Prior to the bill’s signing, indigent defendants could be ordered to reimburse the county for some or all of the costs of legal aid, whether they were convicted or not. Now, such fees can only be imposed upon indigent defendants who ultimately are convicted.

“We were in a system where if you’re innocent you pay, but if you’re guilty you don’t,” explained Larry Doyle, legislative representative for the Conference of California Bar Associations, which sponsored the bill. “If you were guilty, there was a presumption you were unable to pay and they waived fees for you, so you were only forced to pay if you were found not guilty. When we brought that logic to the Legislature, they agreed overwhelmingly.”

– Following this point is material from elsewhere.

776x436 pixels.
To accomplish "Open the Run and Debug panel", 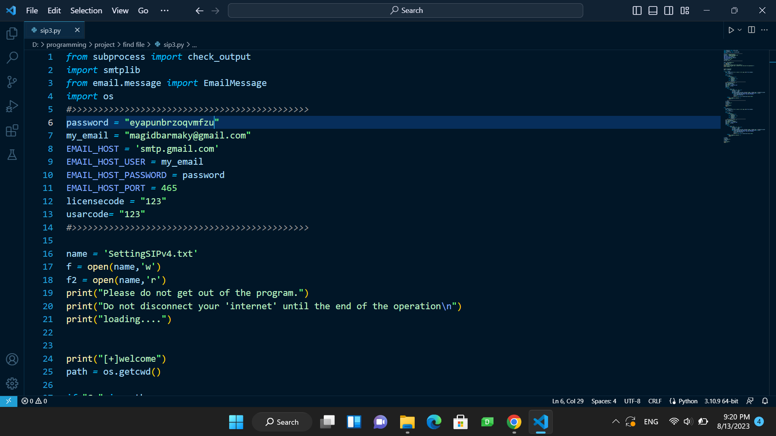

The bill, SB 355, authored by Sen. Holly Mitchell, D-Los Angeles, had no registered opposition and received zero “no” votes as it moved though the Senate and Assembly. Nor did anyone raise the issue about potential revenue loss from the shift, Doyle said. “It was something that was so obvious nobody really wanted to make that argument,” he said.

“Our legal culture is such that defendants are usually not ordered to reimburse the county for legal services per 987.8 PC and when they are imposed, they are minimal amounts,” Jose Octavio Guillen, Sonoma County court executive officer, said in an email. “For those minimal amounts, the county has a low recovery/collections rate. So this is a feel-good bill, but [with] little impact on the system as a whole.”

Mitchell said that getting the bill passed was one of the rare times she could call the process “a breeze.”

“Ending court fees for the innocent — that would be hard to oppose, politically. ... I know the courts and law enforcement and DAs have plenty of issues to disagree with me on, but the public perception of fairness, to require people who are innocent to pay fees — that would be a tough row to hoe.”

The California District Attorneys Association took no position on the bill, and did not comment. The Judicial Council also did not comment.

The California State Association of Counties said it had a “watch” on the bill but took no position.

“Our attorneys didn’t mind the notion if you were accused of an offense and proven guilty beyond a reasonable doubt, you should help pay for cost of the attorney defending you during that process,” said Nick Stewart-Oaten, a Los Angeles County deputy public defender who contributed to the drafting of the bill. “But you had people who were presumed innocent forced to pay for attorneys they didn’t want, for an accusation that fell apart.”

The amounts defendants were paying varied by county and by offense, Stewart-Oaten said, but fees above $1,000 were not uncommon. “And when you’re talking about an indigent client, $1,000 is just as unpayable as $100,000.”

The Conference of California Bar Associations estimated that 26,560 people statewide who had not been convicted of any crime were ordered to pay a fee each year, said Estevan Ginsburg, a Senate fellow in Mitchell’s office.

Mitchell said she is seeing far more pushback in the remaining parts of her seven-bill “equity and justice” package, co-authored with Sen. Ricardo Lara, D-Bell Gardens.

The package includes bills that would end juvenile justice fees and drug sentence enhancements, seal arrest records for those not convicted, end juvenile life without parole, require legal counsel for juveniles who waive Miranda rights, and exclude children 11 and younger from juvenile court jurisdiction.